Think of the "top layer" as similar to inserting an element as the last child of the document body. This is how modals and overlays are usually implemented - by inserting the element last (and position it absolutely) it will automatically stack higher than anything else in the document. At least until something else is inserted last.

Z-index is actually not that useful for stacking elements (whether in top layer or not) since it only works inside the scope of a stacking context. Element order is a better way to control stacking.


I always wanted a relative z-index.

Example:

  <year dropdown> over <date picker> over <modal form> over <desktop style app>
A complex “desktop style” UI, that shows a modal form over it, and the modal form contains a custom date input component. Click the date input and a custom date entry pop up component is drawn above the modal form to pick the date. On the custom date entry pop up is a year picker, which you click and a custom year dropdown is shown. This was an actual example from my past (I’m not saying it couldn’t have been done better, but this was before there were many better ways to do it). Using absolute z-index required complex coordination between components.

The top-layer at least solves the problem of covering the viewport and providing a backdrop (difficult to do reliably, especially 10 years ago). Although I can think of other issues one still needs to solve: disabling inputs and events behind “modal” pop up, disabling iPad background scrolling, must be accessibility, can need multiple layers of popups e.g. loading spinner, problem of tab key handling, et cetera.
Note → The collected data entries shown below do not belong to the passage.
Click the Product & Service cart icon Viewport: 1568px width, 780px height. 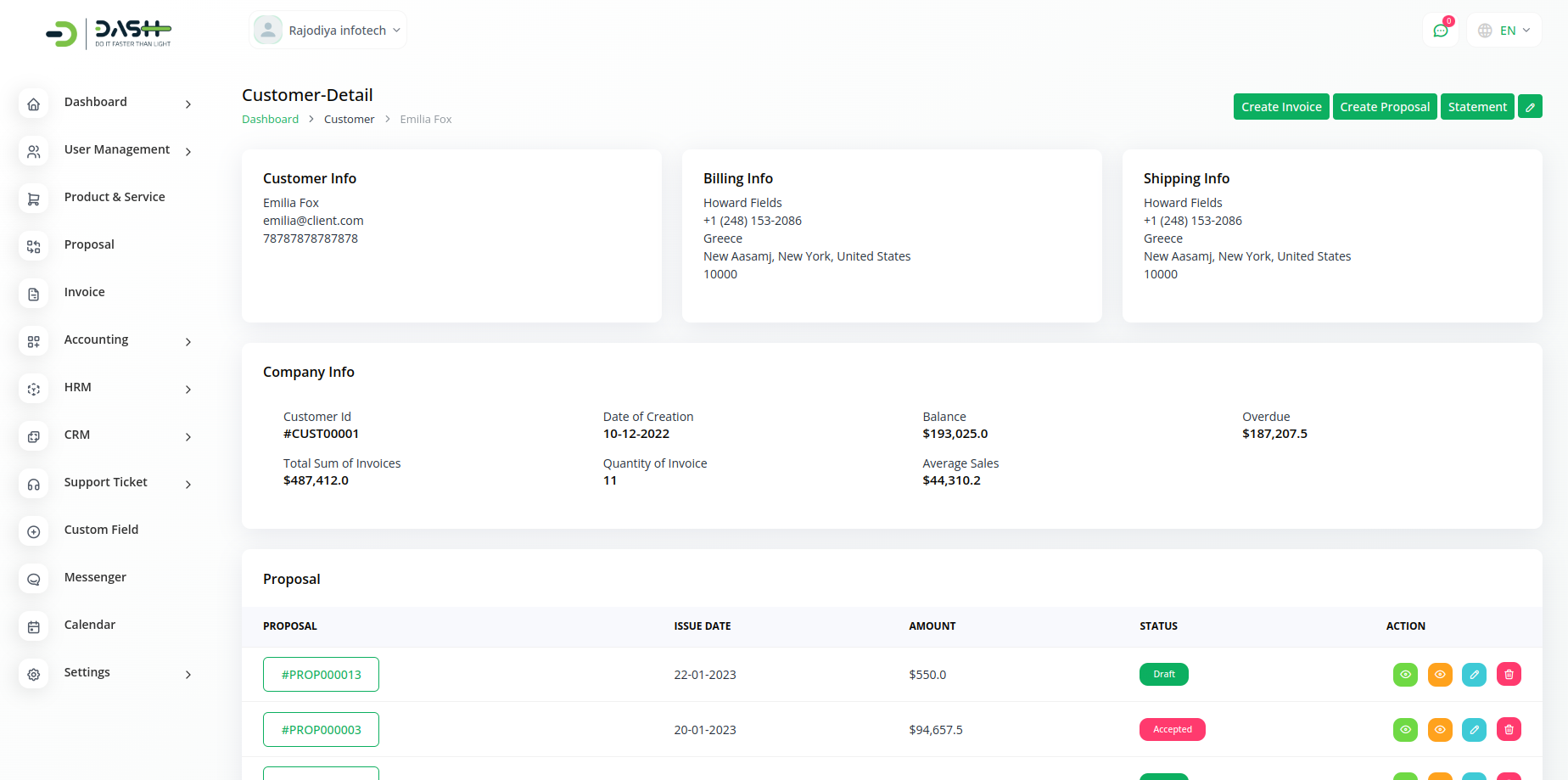[x=34, y=199]
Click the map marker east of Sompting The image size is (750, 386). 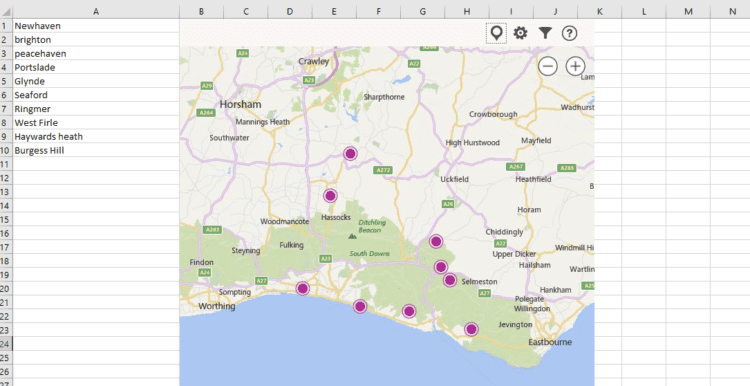[x=302, y=288]
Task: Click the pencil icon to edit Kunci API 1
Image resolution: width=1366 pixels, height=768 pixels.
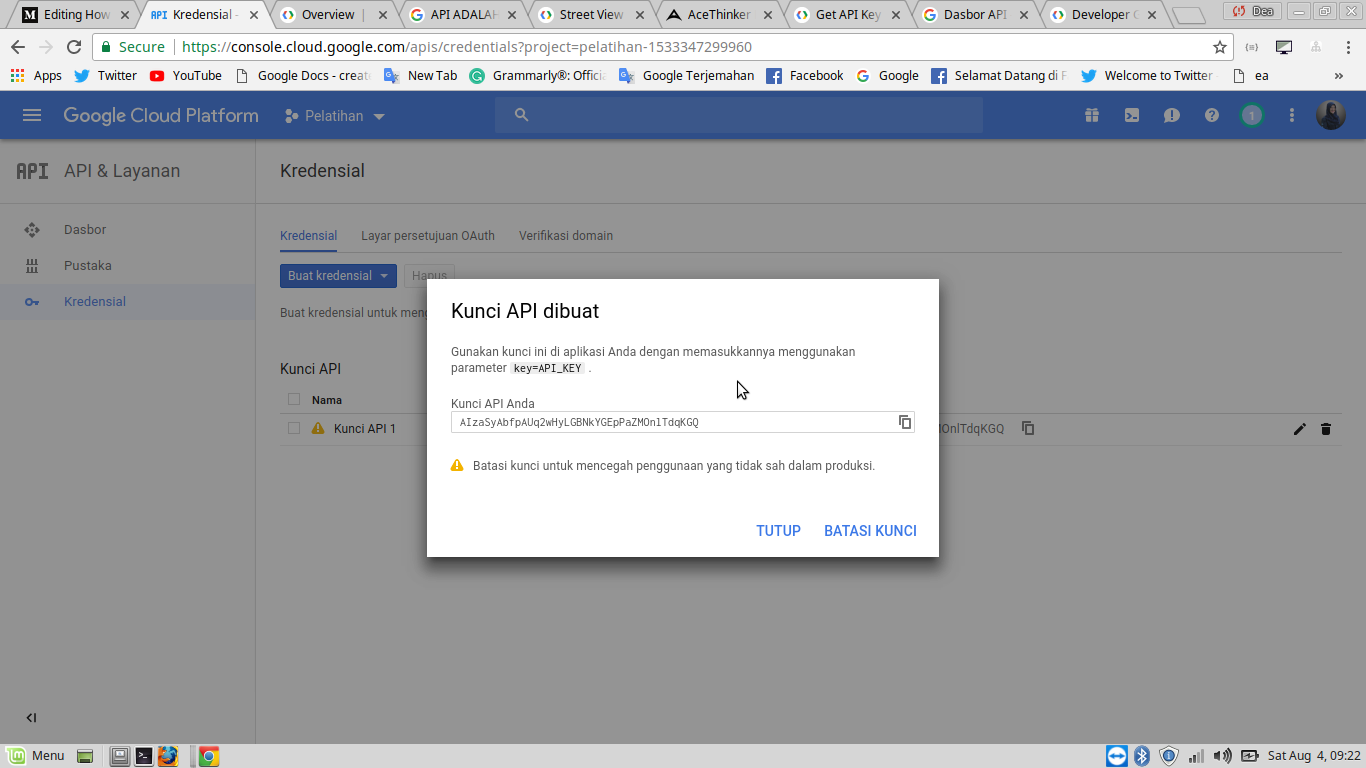Action: [x=1299, y=429]
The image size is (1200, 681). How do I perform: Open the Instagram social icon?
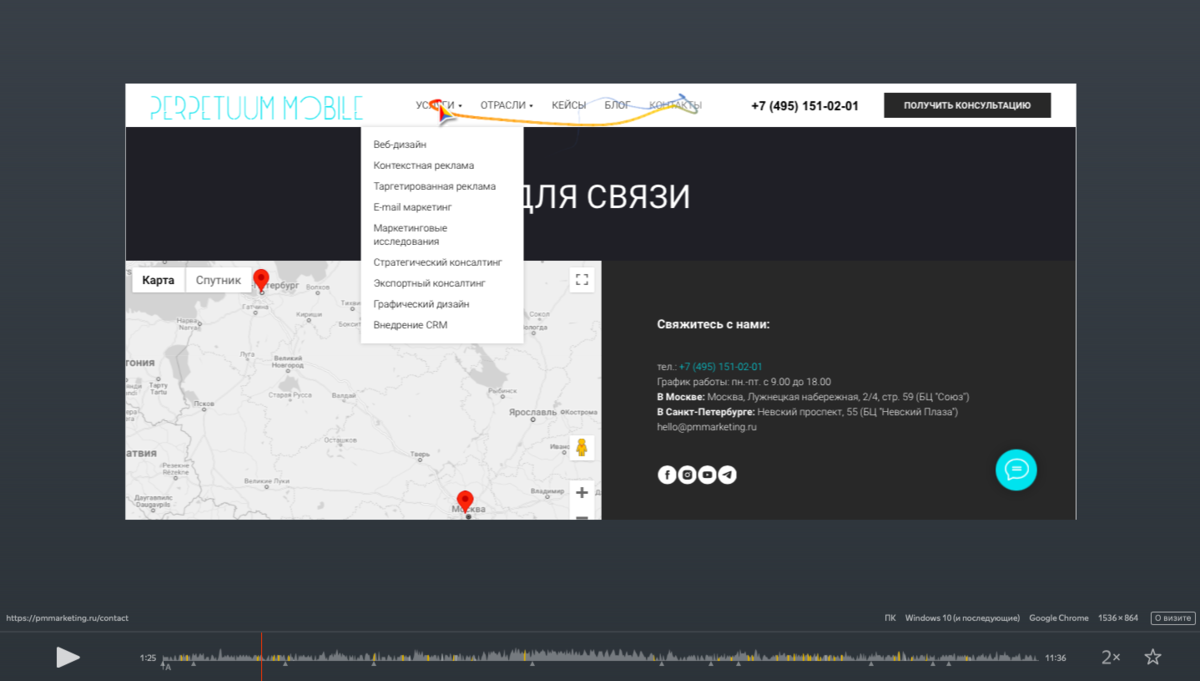(687, 474)
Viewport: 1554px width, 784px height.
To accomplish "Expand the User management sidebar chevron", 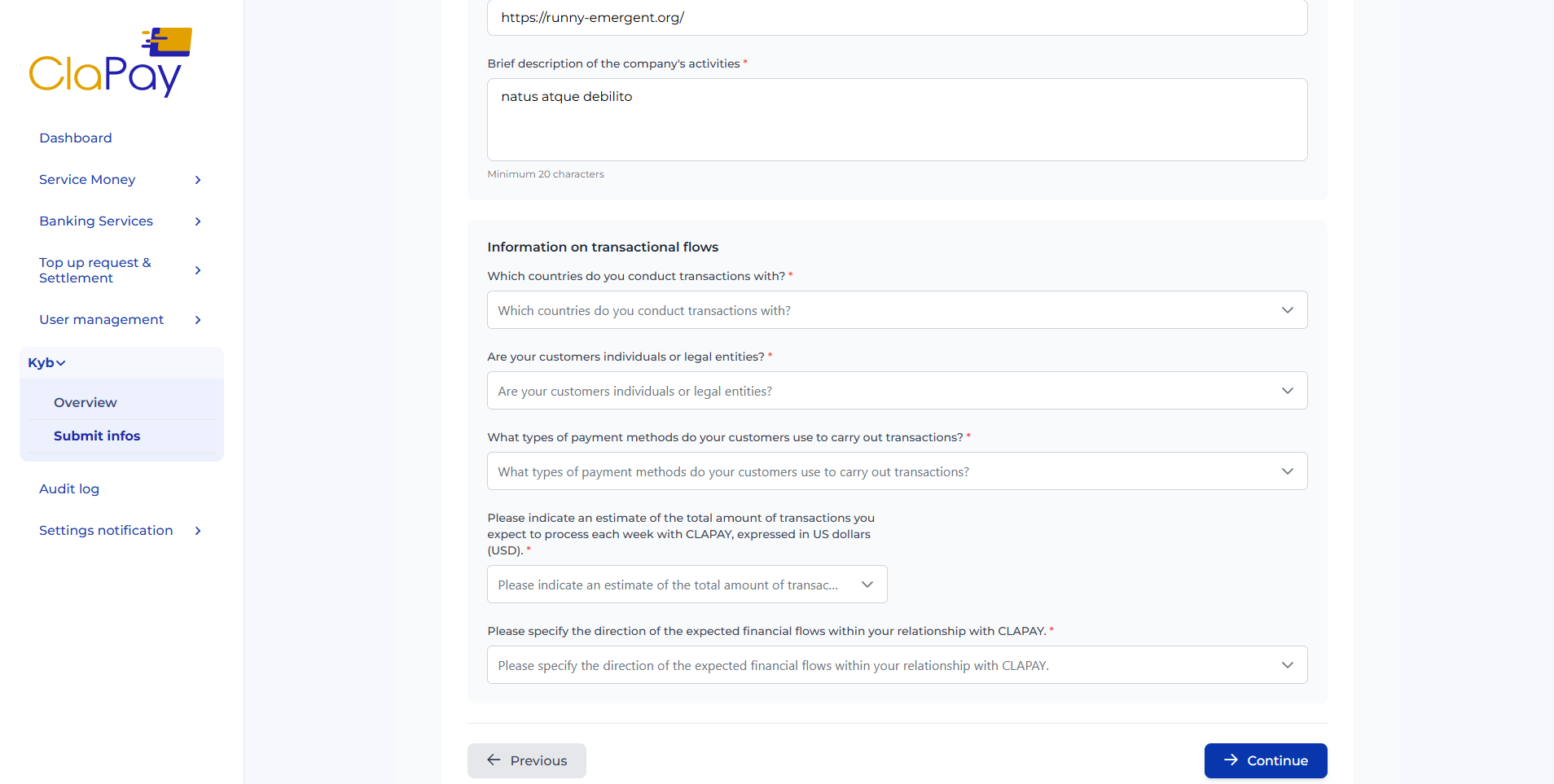I will 198,319.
I believe CSS has an option that you set to make all z-indexes relative to the element. Making the page hierarchical.

It's not exactly what you asked for, but it does void the need to coordinate between too many components.


Yes, set position:relative on a parent element, then set position:absolute with a z-index on the child element. The z-index will be relative to the parent, not to the document.


One of the wonders of CSS (well, browsers) is that you can devote a decade to learning all the various details, and still not know something so fundamental. Thank you. I don’t want to believe I could miss that, but I have been humbled enough times to be doubtful about my beliefs.


"Stacking context" creation is one of those concepts that many coders skip while learning as "intuitive enough not to dive deeper", and then stare in disbelief on list of properties that affects this, as pointed out in https://news.ycombinator.com/item?id=32600047 .

Who would have thought that `will-change: mask-image` would have similar effect similar to `position: relative`?


Somebody posted the documentation of stack isolation in another thread.

If you want exactly that, and only that, my conclusion is that the best way is to use `isolation: isolate`.


But if "A over C and B over C", is A over B?


This is a topological sort without a unique solution.

https://en.wikipedia.org/wiki/Topological_sorting#Uniqueness


I imagine it would just pick an order unless you also wrote a rule for A relative to B


Yes, that's the most reasonable thing to do, but an absolute index has much less room for that. Though you then need to allow decimals, so things can be positioned between things that are already adjacent.

The other issue it doesn't have is if you specify "A over B and B over A".


Isn't that the same as giving two elements the same z-index?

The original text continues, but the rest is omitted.